Saved entries:
------------------------------
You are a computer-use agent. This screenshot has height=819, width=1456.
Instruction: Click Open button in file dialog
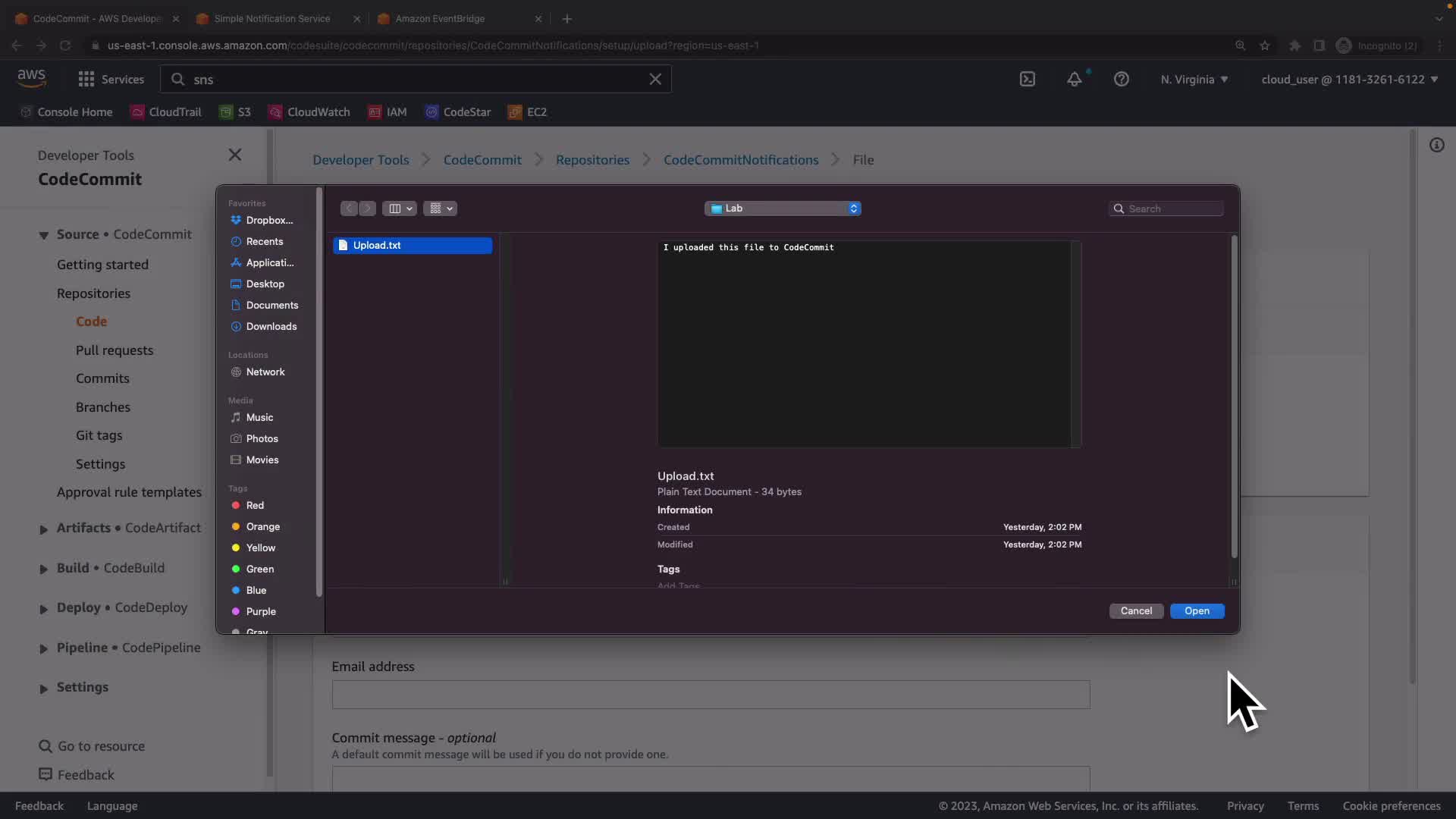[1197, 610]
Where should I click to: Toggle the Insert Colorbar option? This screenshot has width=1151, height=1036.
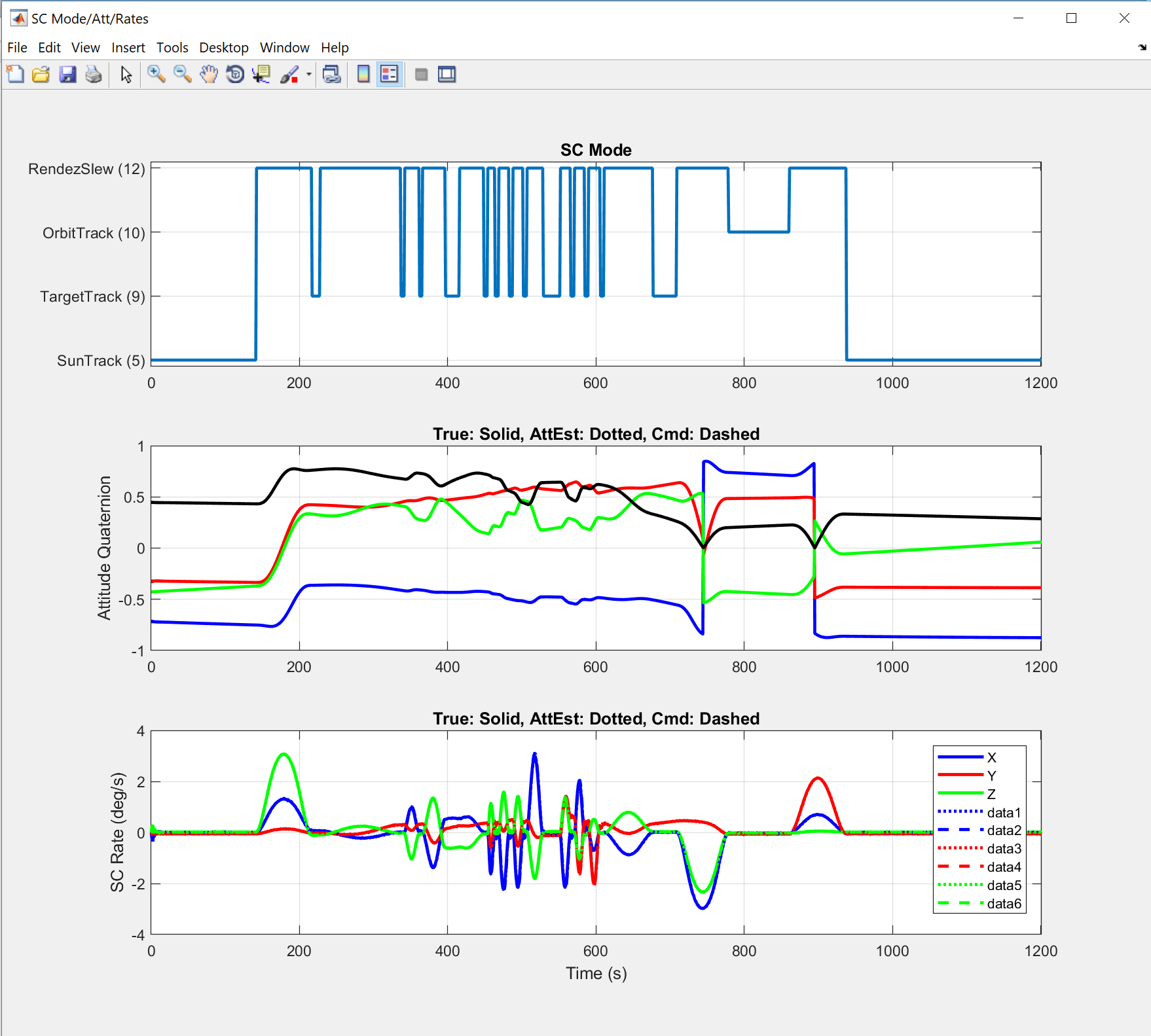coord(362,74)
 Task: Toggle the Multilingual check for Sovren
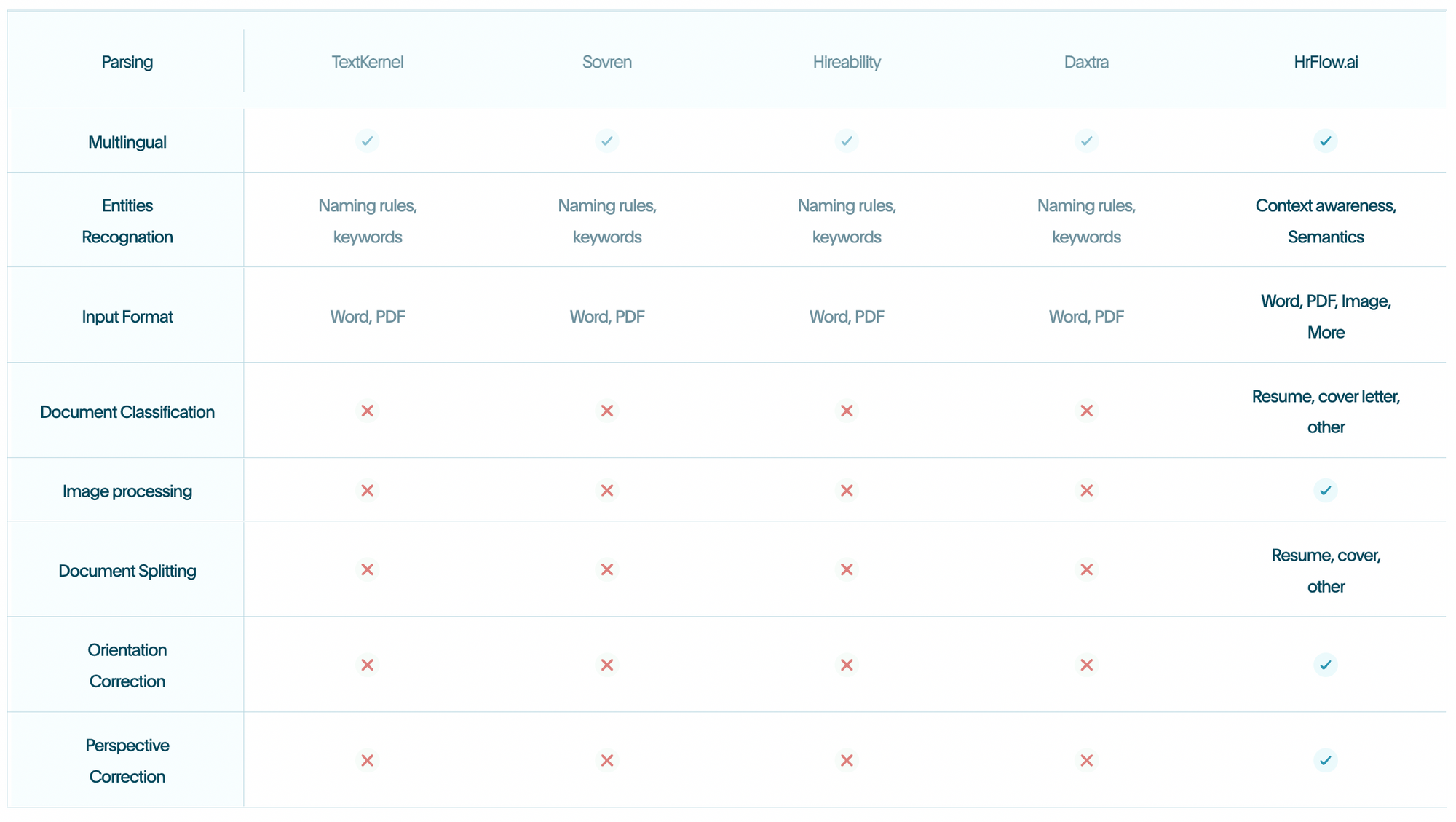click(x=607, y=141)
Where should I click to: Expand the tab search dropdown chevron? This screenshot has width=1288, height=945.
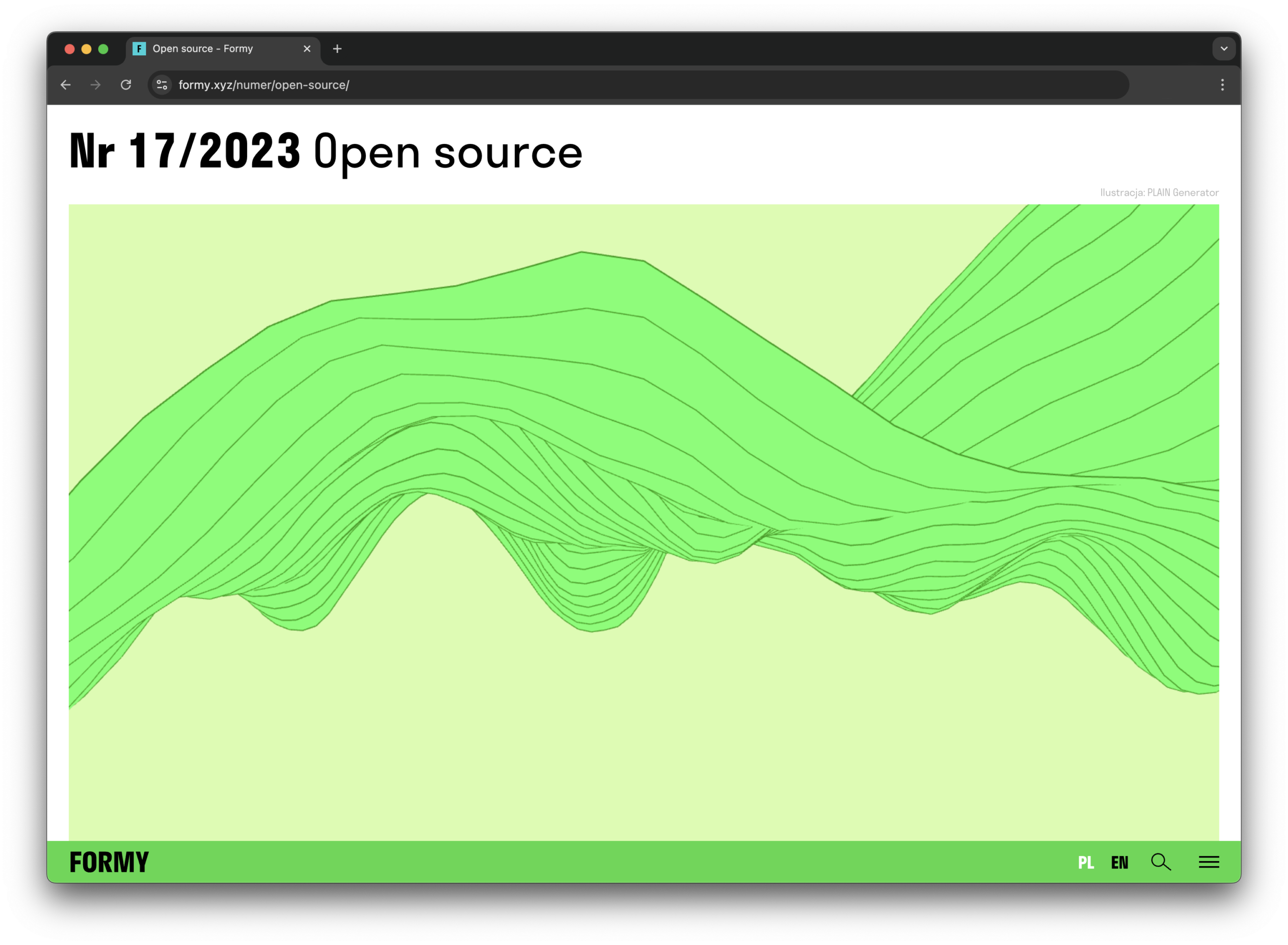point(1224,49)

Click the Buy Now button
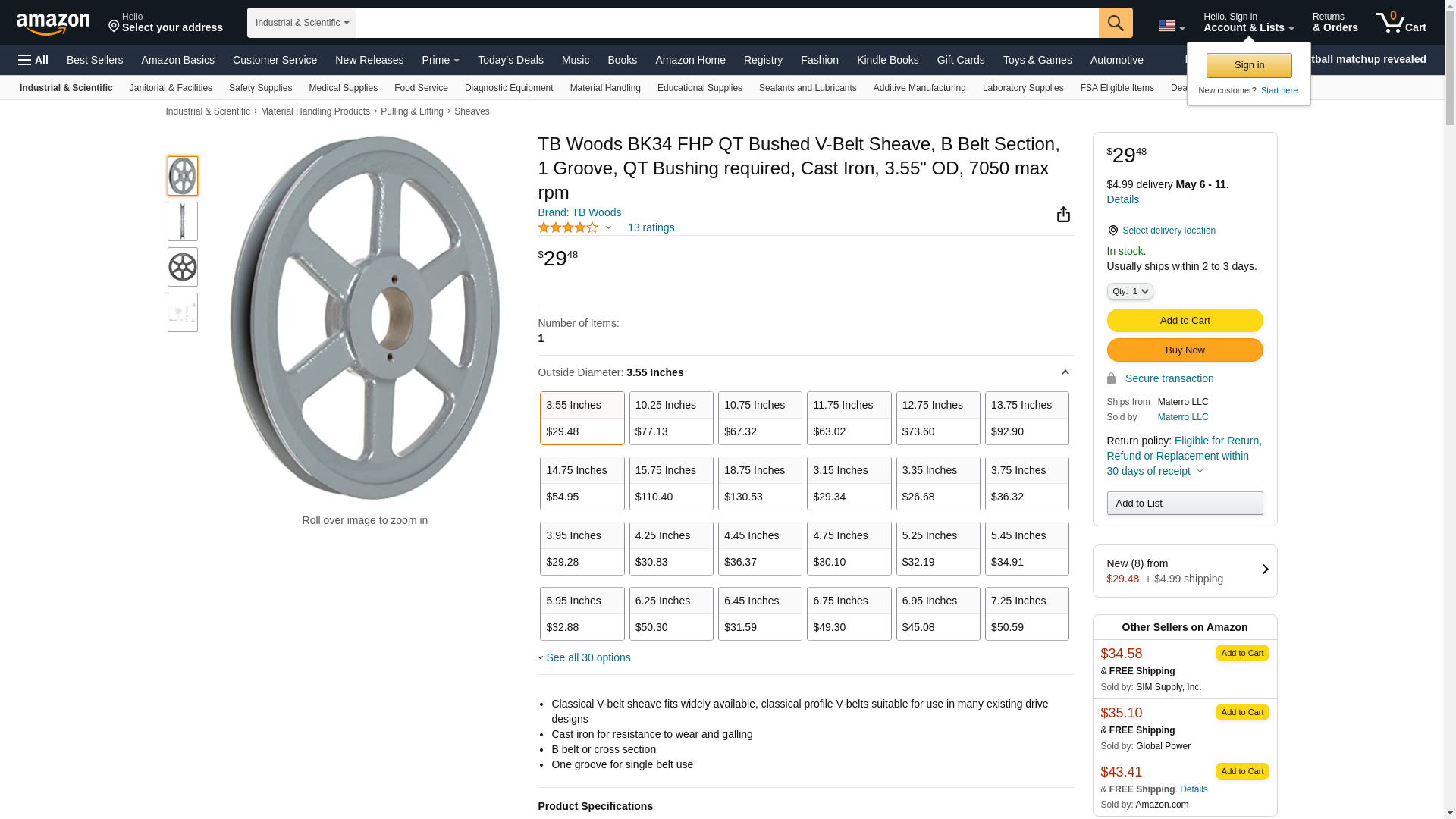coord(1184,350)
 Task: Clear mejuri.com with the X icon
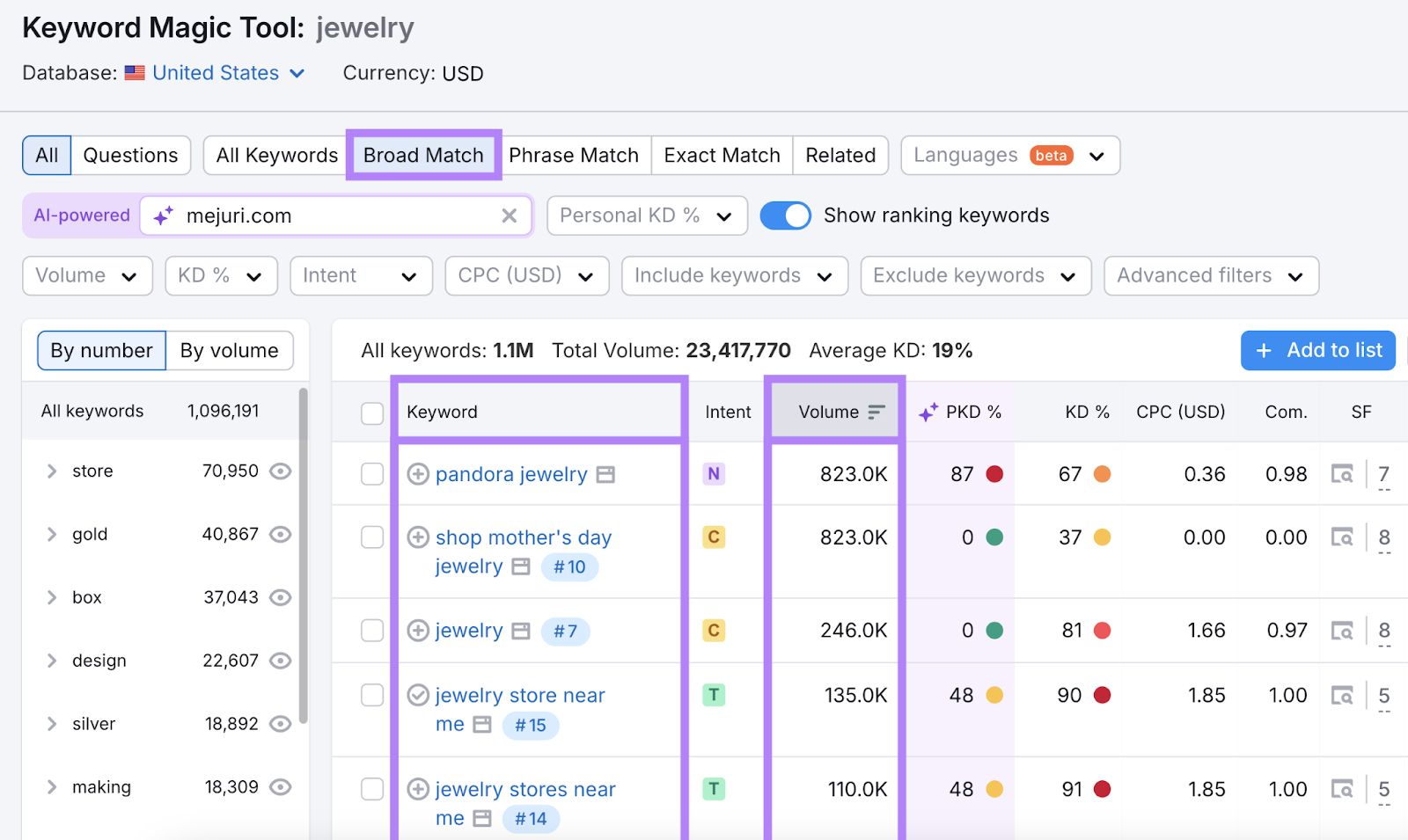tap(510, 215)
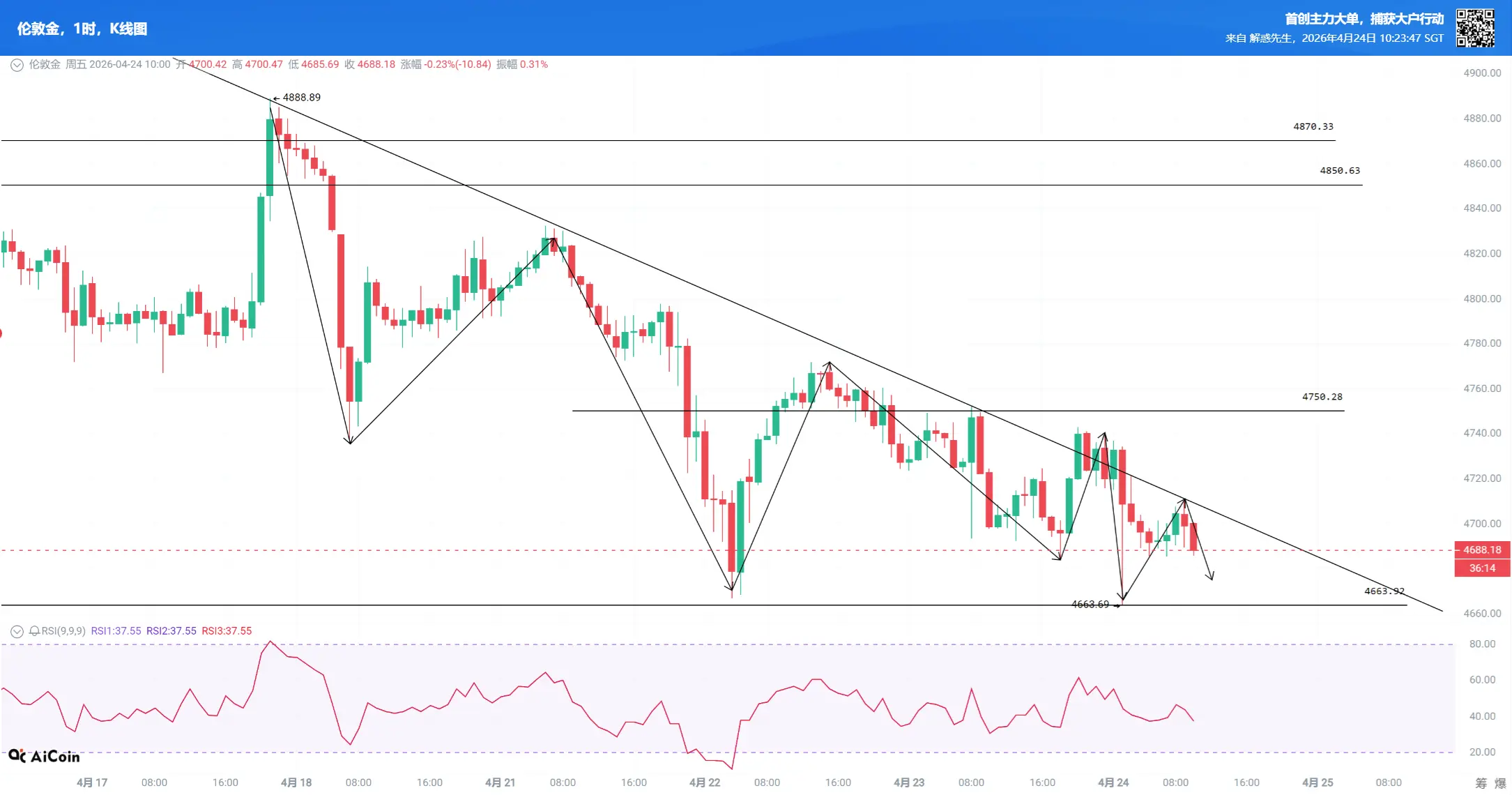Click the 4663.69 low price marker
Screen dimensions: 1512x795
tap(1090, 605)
------------------------------
ACTIVITY: Exclude the images and output the lines above exactly.

RESPONSE BOX:
You are a computer-use agent. This screenshot has height=819, width=1456.
Instruction: Click Open button in file dialog
[1197, 610]
Where should I click to: Toggle the Insert Colorbar option? This screenshot has width=1151, height=1036.
coord(362,74)
 Task: Toggle the Multilingual check for Sovren
click(x=607, y=141)
Where should I click to: Expand the tab search dropdown chevron? This screenshot has width=1288, height=945.
point(1224,49)

Click the Buy Now button
coord(1184,350)
 Task: Clear mejuri.com with the X icon
tap(510, 215)
Click the 4663.69 low price marker
Screen dimensions: 1512x795
tap(1090, 605)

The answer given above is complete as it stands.